Consignes -
A - Dans le bloc de texte, relevez tous les noms propres ou termes qui prennent une majuscule ailleurs qu'en début de phrase.
B - Recopiez le passage du bloc de texte qui commence par les mots contenant « Dans le monde » et finit par « son petit effet. ».

Bloc de texte -
● ● ● ●
Dans le monde futuriste de Severance, l'excellente série labyrinthique diffusée sur Apple+ qui termine en ce moment sa deuxième saison, une technologie force les employés d'une entreprise à séparer leur esprit en deux, créant deux personnalités : quand ils sont dans l'entreprise, ce sont des Inters, quand ils débauchent, ce sont des Exters, et ces deux personnalités n'ont aucun souvenir l'une de l'autre. C'est dans l'ascenseur qui les mène aux sous-sols de l'entreprise que cette bascule se produit, et celle-ci est représentée à l'écran par une trouvaille visuelle mémorable : un plan serré sur le visage des personnages qui progressivement se déforme par un simple changement de perspective. Ce procédé cinématographique, c'est le Dolly Zoom, ou travelling contrarié, une technique vieille de plus de 60 ans, mais qui continue de faire son petit effet.
● ● ● ●
Matériel fourni -
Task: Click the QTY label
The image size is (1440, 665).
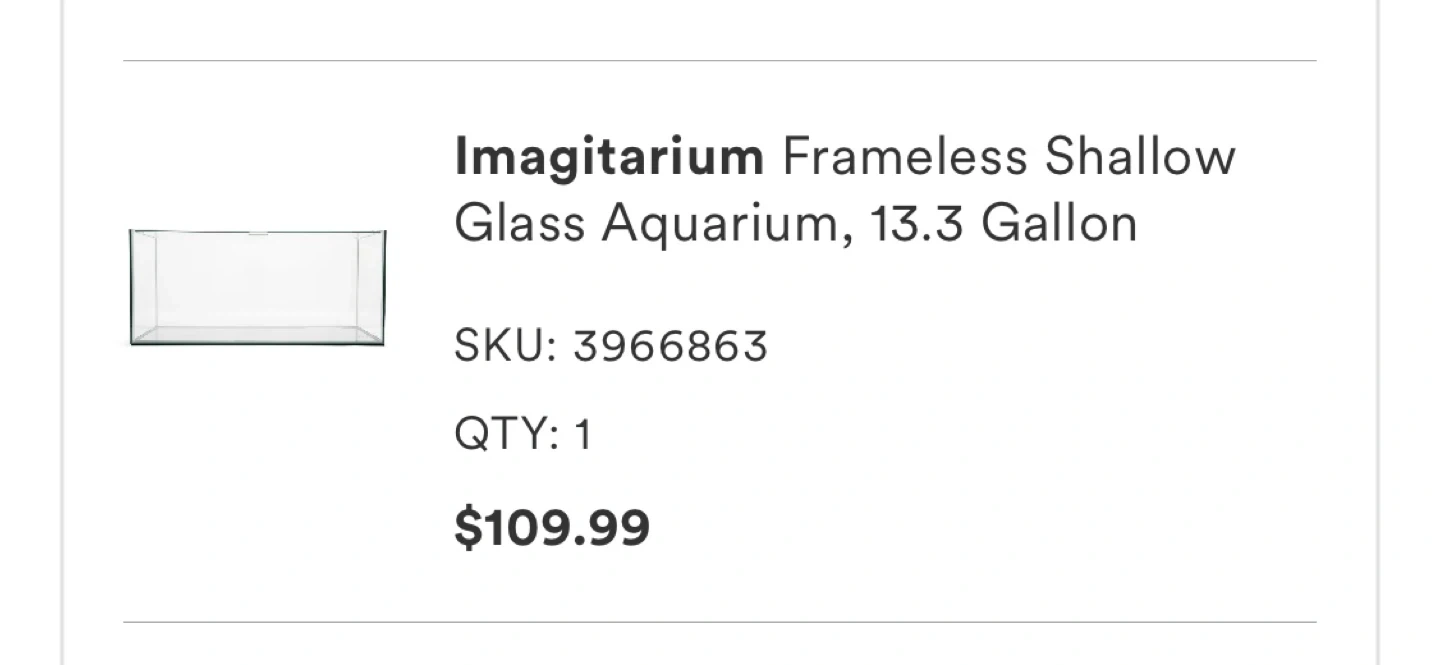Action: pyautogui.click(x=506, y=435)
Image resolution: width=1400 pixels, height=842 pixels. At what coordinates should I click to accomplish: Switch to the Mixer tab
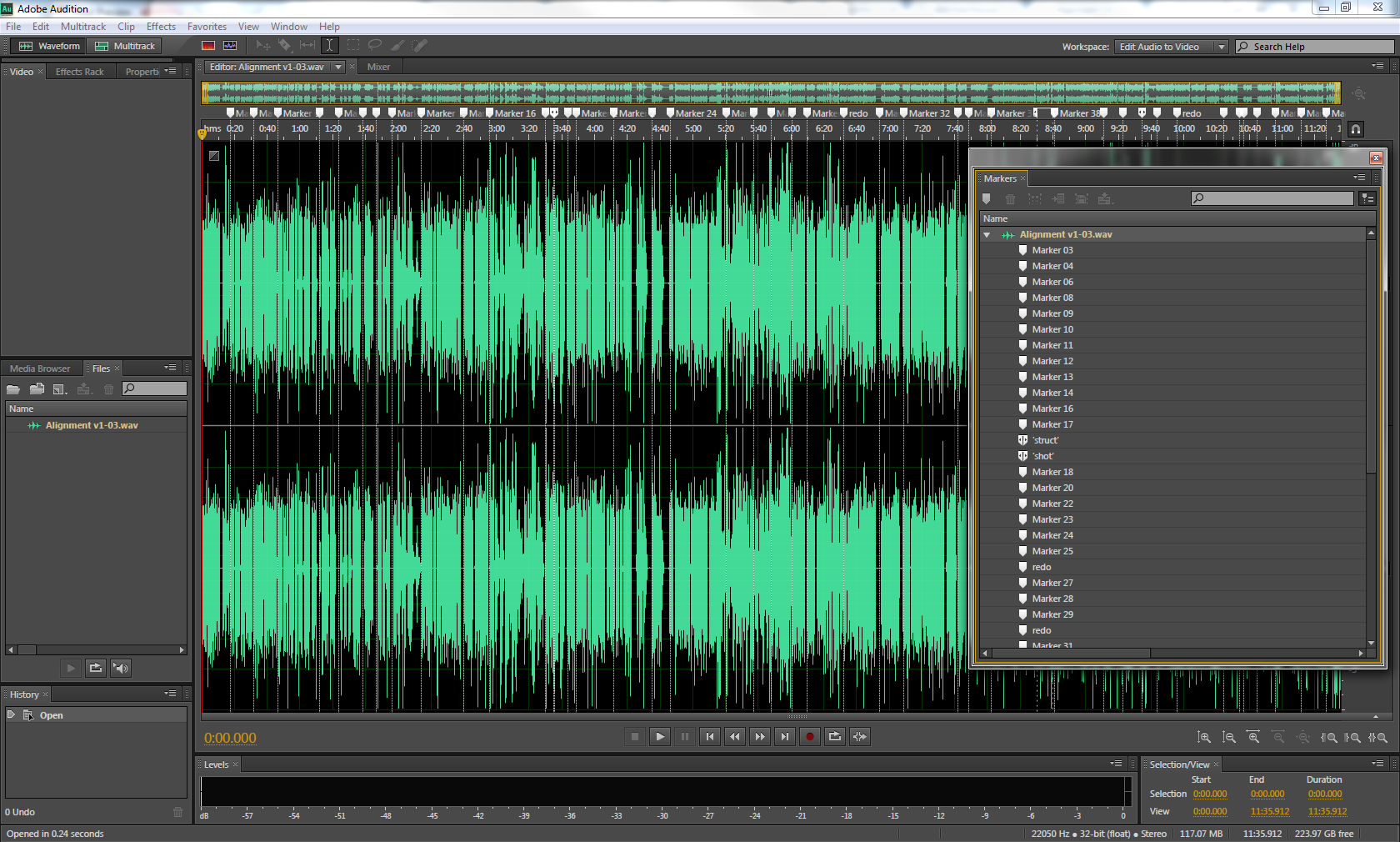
● ● ● ●
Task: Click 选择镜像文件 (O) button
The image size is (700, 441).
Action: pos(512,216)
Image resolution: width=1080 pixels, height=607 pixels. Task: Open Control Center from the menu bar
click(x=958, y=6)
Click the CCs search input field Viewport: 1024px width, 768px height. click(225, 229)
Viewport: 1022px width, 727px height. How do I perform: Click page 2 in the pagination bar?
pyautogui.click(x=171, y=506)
● ● ● ●
Réponses aux consignes -
A - Severance, Apple+, Inters, Exters, Dolly Zoom

B -
Dans le monde futuriste de Severance, l'excellente série labyrinthique diffusée sur Apple+ qui termine en ce moment sa deuxième saison, une technologie force les employés d'une entreprise à séparer leur esprit en deux, créant deux personnalités : quand ils sont dans l'entreprise, ce sont des Inters, quand ils débauchent, ce sont des Exters, et ces deux personnalités n'ont aucun souvenir l'une de l'autre. C'est dans l'ascenseur qui les mène aux sous-sols de l'entreprise que cette bascule se produit, et celle-ci est représentée à l'écran par une trouvaille visuelle mémorable : un plan serré sur le visage des personnages qui progressivement se déforme par un simple changement de perspective. Ce procédé cinématographique, c'est le Dolly Zoom, ou travelling contrarié, une technique vieille de plus de 60 ans, mais qui continue de faire son petit effet.